Digestion of ABCA1 on the cell surface by trypsin and release of ECD fragments into the medium. (A) BHK/ABCA1-207HA cells after induction with mifepristone were treated with 50 μg/mL of trypsin for 0, 10, 30, or 60 min at 37 °C. Triplicate experiments are shown. The cells without mifepristone induction were also treated with trypsin for 60 min. After trypsin was inactivated, the medium was collected and slot blot analyses of HA-positive peptides in the medium were performed. Similar experiments were performed three times and the representative result was shown. (B) Relative intensities of HA-positive signals were calculated.
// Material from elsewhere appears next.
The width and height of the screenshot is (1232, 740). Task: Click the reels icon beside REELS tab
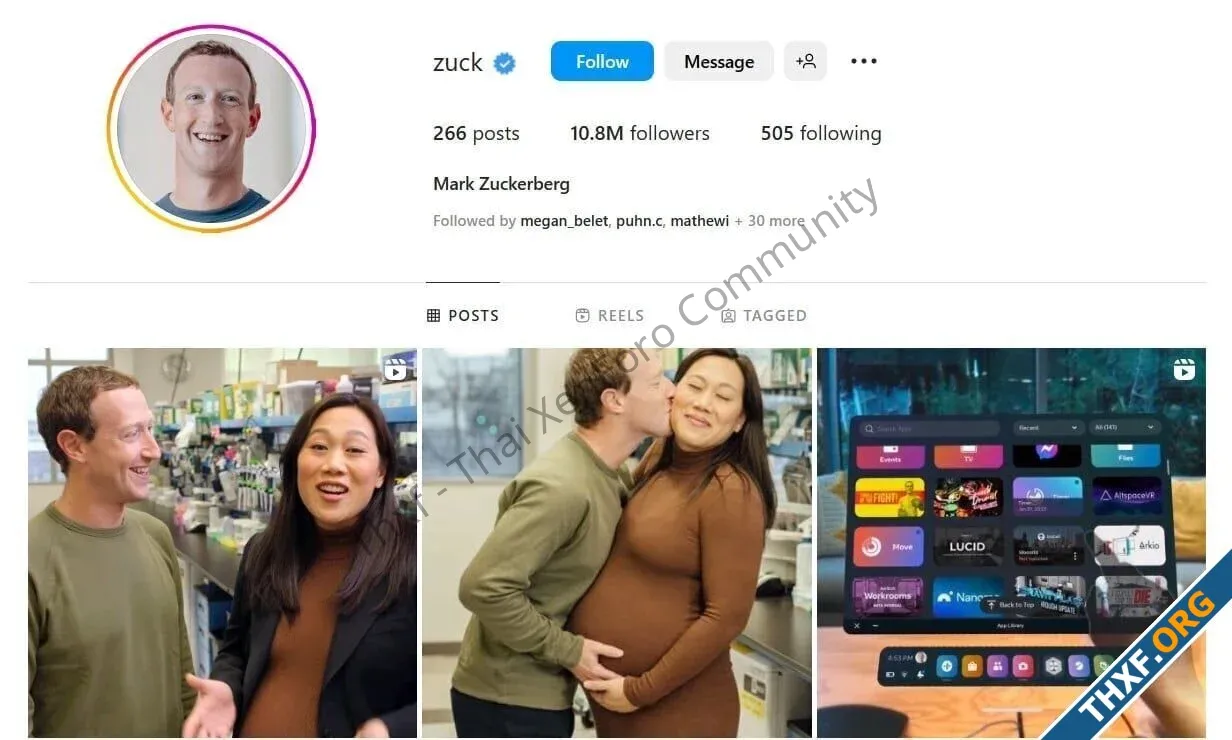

The average values (arbitrary units) are shown with S.D. (C) BHK/ABCA1 cells were treated with 50 μg/mL of trypsin for 0, 10, 30, or 60 min at 37 °C. After trypsin was inactivated, surface proteins were biotinylated at 4 °C. Biotinylated proteins (8 μg) were precipitated with monomeric avidin agarose resin and analyzed by western blotting with NB400-105. Full-length ABCA1 and produced fragments are indicated by white and black arrowheads. The average values (relative to the value at 0 min) are shown at the bottom. (D) BHK/ABCA1-MM cells were treated with 50 μg/mL of trypsin for 0, 10, 30, or 60 min at 37 °C. After trypsin was inactivated, surface proteins were biotinylated at 4 °C. Biotinylated proteins (8 μg) were precipitated with monomeric avidin agarose resin and analyzed by western blotting with NB400-105. Full-length ABCA1 is indicated by a white arrowhead. The average values (relative to the value at 0 min) are shown at the bottom. (E) Schematic diagram of the full-length ABCA1. Recognition sites of two antibodies, NB400-105 and KM3110, are shown (not to scale). The original images of Fig. 3C,D are in Supplemental Fig. 4.